— WHAT IS NEEDED —
Copy the material below word for word, leaving out the pictures.

[Collected data]
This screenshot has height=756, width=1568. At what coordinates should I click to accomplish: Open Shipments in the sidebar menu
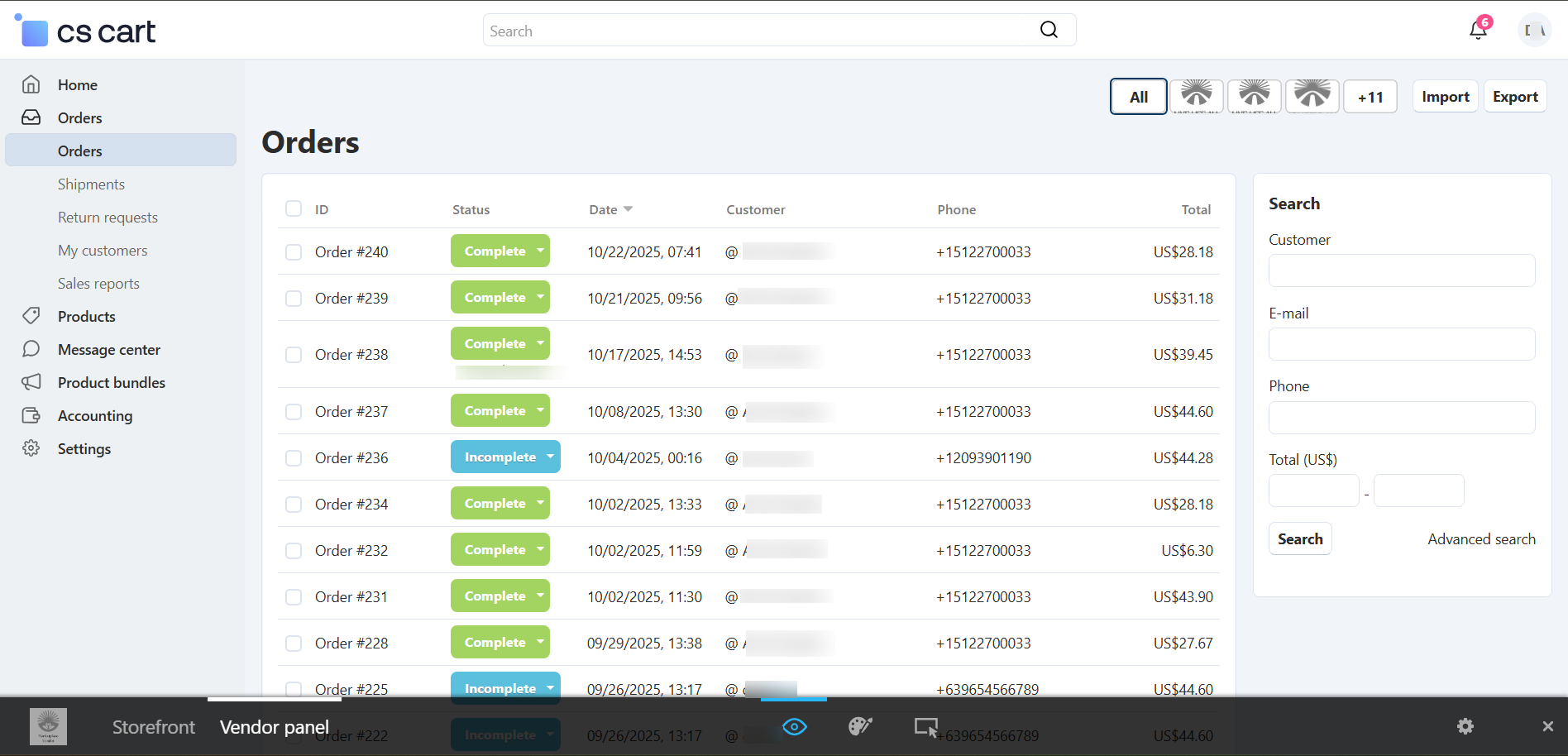tap(91, 184)
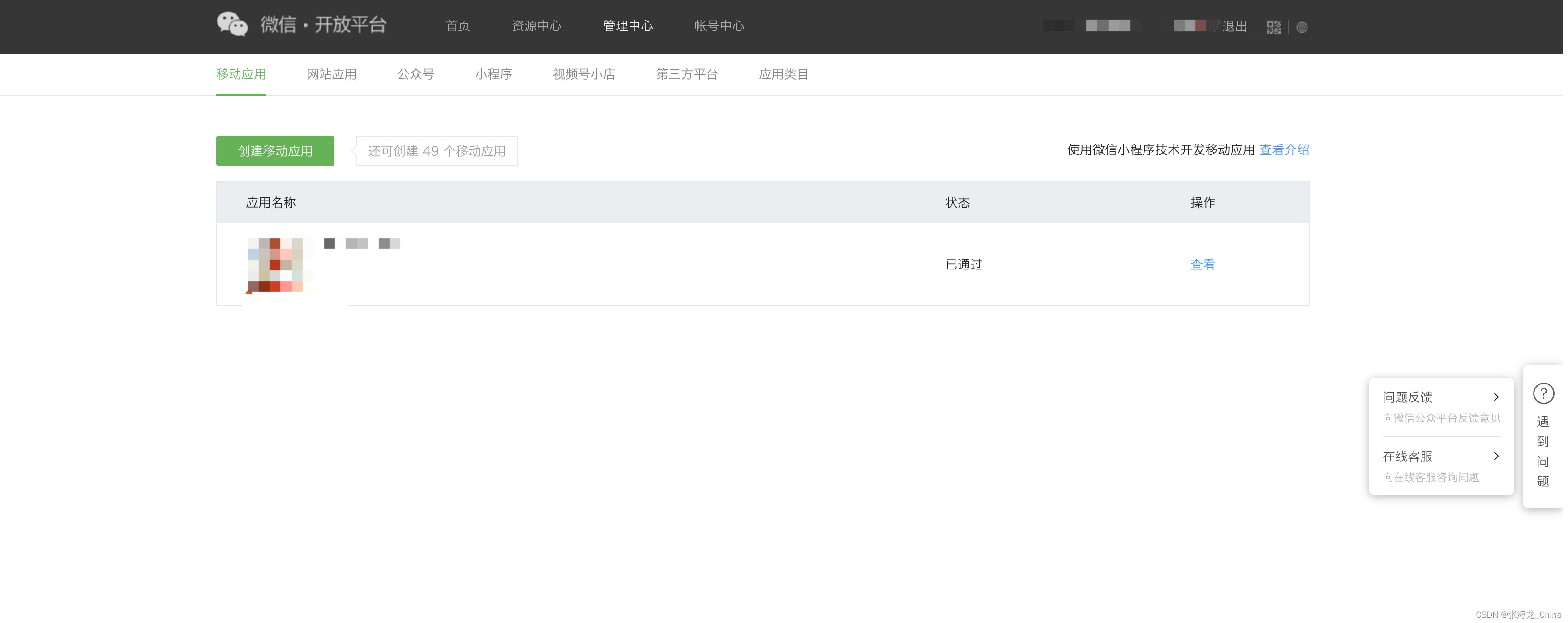The image size is (1568, 623).
Task: Go to 应用类目 tab
Action: pos(784,74)
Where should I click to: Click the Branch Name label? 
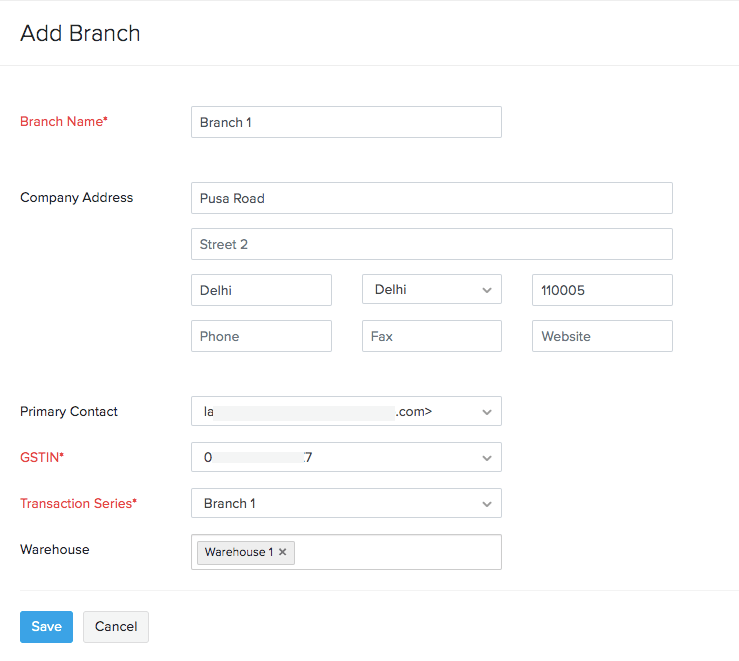[63, 121]
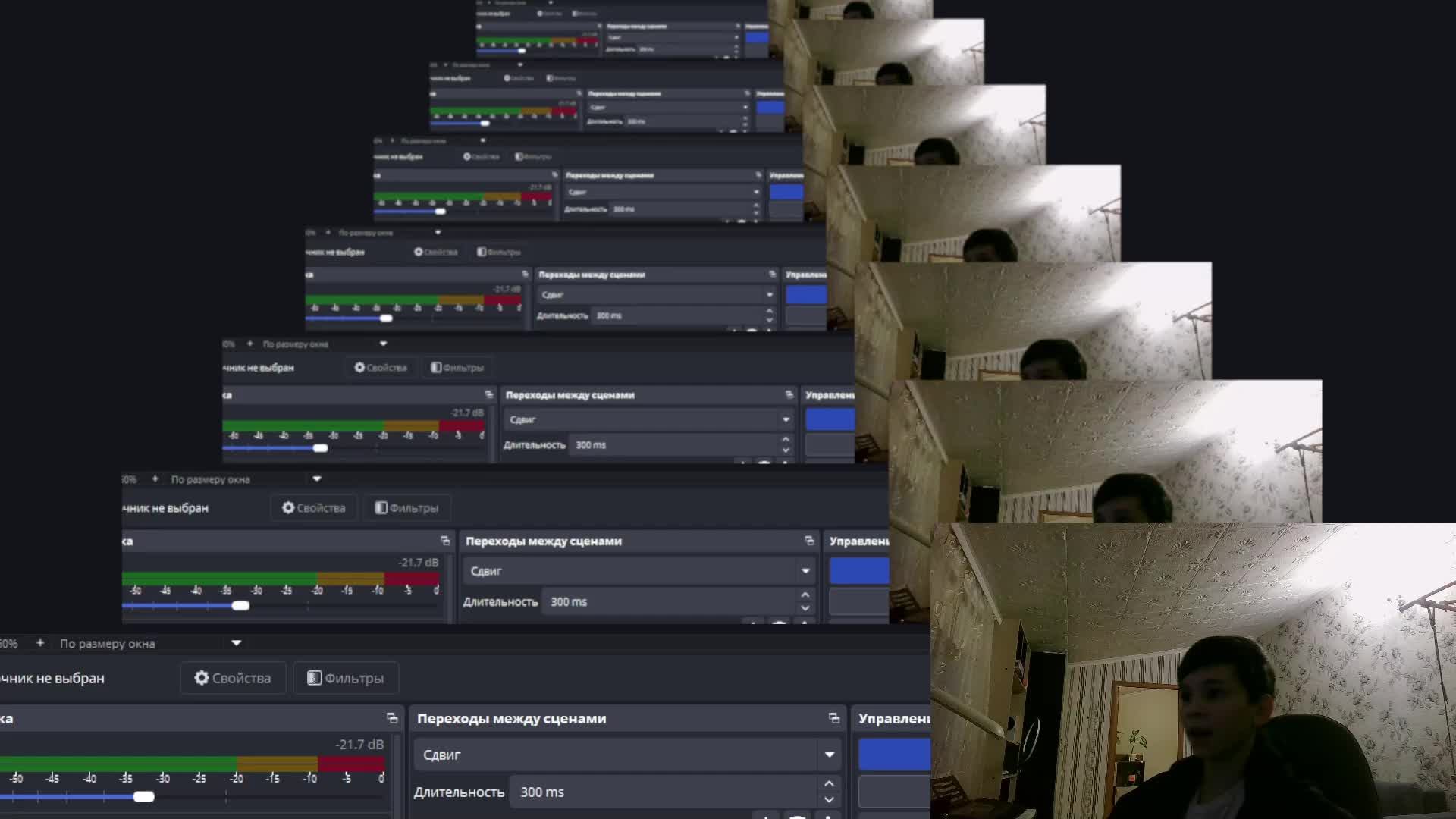This screenshot has width=1456, height=819.
Task: Click zoom plus icon in the second-largest nested preview
Action: pos(155,479)
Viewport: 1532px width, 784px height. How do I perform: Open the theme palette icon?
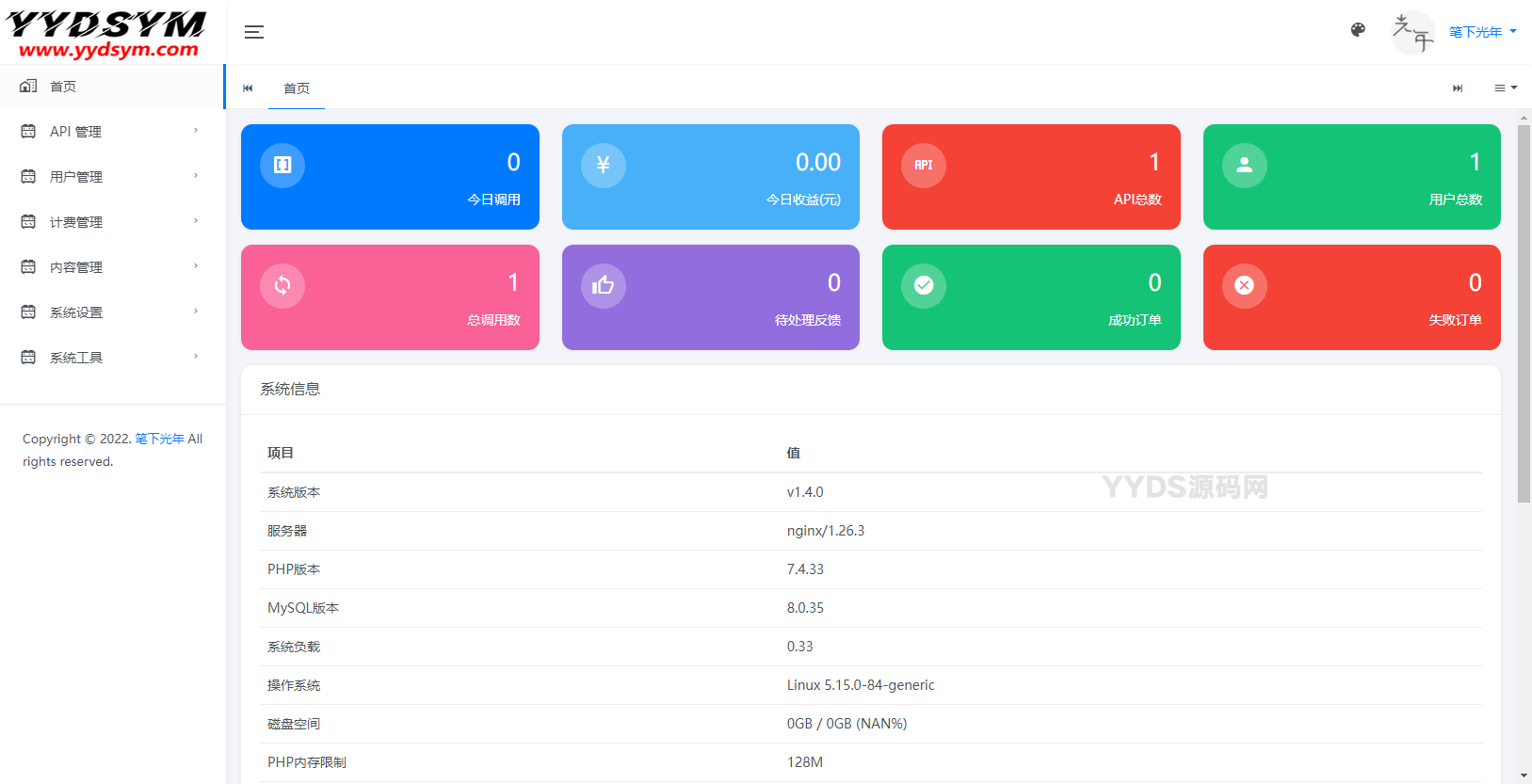1358,30
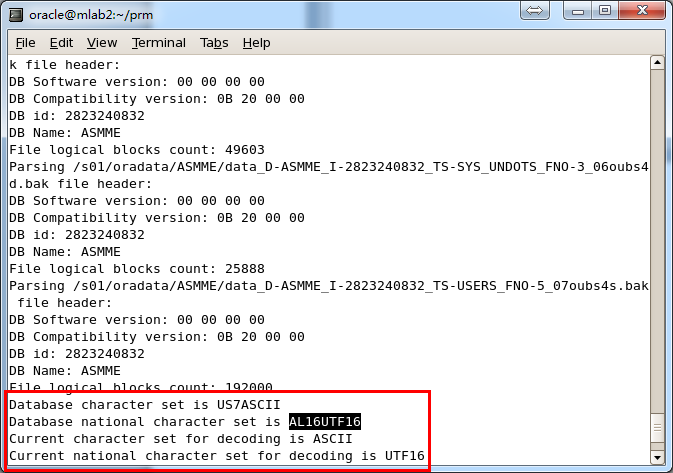
Task: Click the double-arrow button in the title bar
Action: [535, 12]
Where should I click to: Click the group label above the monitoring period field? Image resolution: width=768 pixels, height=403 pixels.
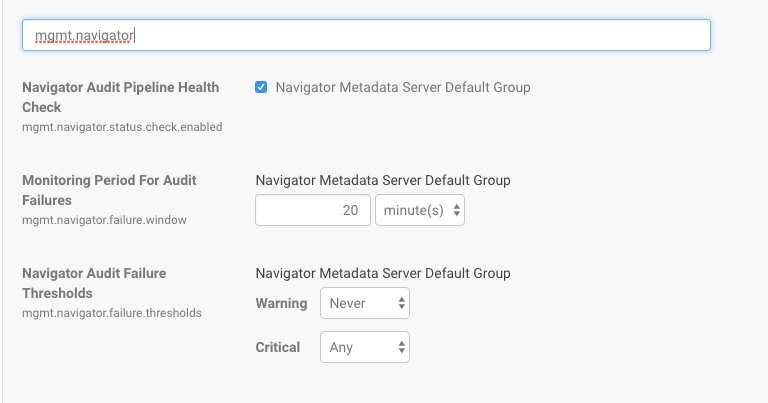(x=383, y=180)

— IN RESPONSE —
This screenshot has height=756, width=1568. At what coordinates should I click to accomplish: Open Shipments in the sidebar menu
tap(91, 184)
The image size is (1568, 623).
Task: Go to 应用类目 tab
Action: pos(784,74)
Where should I click to: Click the Branch Name label? 
[63, 121]
This screenshot has width=1456, height=819.
Task: Click zoom plus icon in the second-largest nested preview
Action: pos(155,479)
Viewport: 1532px width, 784px height. How do I perform: Open the theme palette icon?
1358,30
Task: Click the double-arrow button in the title bar
Action: [535, 12]
Where should I click to: Click the group label above the monitoring period field? Image resolution: width=768 pixels, height=403 pixels.
(x=383, y=180)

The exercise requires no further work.